Dopo aver suggerito ai giovani, sulle colonne di questo quotidiano, di lavorare in un McDonald’s per uno stage formativo, il gestore bresciano di alcuni ristoranti di questa insegna mi ha invitato a visitare l’ultimo inaugurato pochi mesi fa a Rovato. Sono rimasto a bocca aperta. In pochi metri quadrati una mini azienda 4.0 dove si può imparare la divisione del lavoro, l’automazione, la gerarchia organizzativa, le fasi di un processo produttivo, la catena del valore, come funziona una linea (la maggior parte degli articoli di consumo esce da una linea), il rapporto con il cliente, la digitalizzazione, il peso delle variabili nel consumo, nuovi metodi per velocizzare e migliorare il servizio. E molto altro.

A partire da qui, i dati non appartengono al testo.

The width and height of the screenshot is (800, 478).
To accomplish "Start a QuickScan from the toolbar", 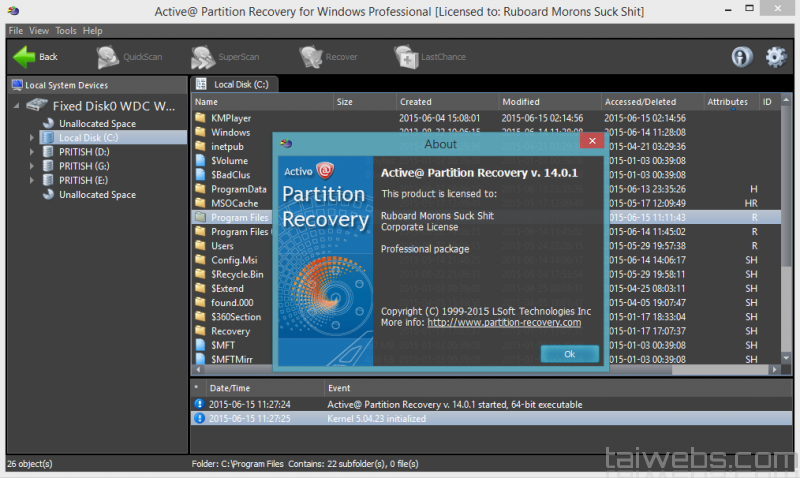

«Con sistemi di intelligenza artificiale e nuovi schermi interattivi sarà possibile che una voce ci chieda se vogliamo ordinare "il solito". Grazie al riconoscimento vocale e della targa, oltre a quello delle preferenze e dei gusti del cliente». Una novità della loro app, in fase di test in alcuni punti vendita e illustrata alcuni mesi fa da Dario Baroni, vice president «brand & customer experience» di McDonald’s Italia. Mi ha colpito la confidenza di un amico: suo cugino è il proprietario di una famosa paninoteca della Franciacorta. Seppur abbia un notevole successo, ha deciso di fare uno «stage» proprio al McDonald’s di Rovato. Perché i mediocri imitano, i geni copiano, diceva Picasso.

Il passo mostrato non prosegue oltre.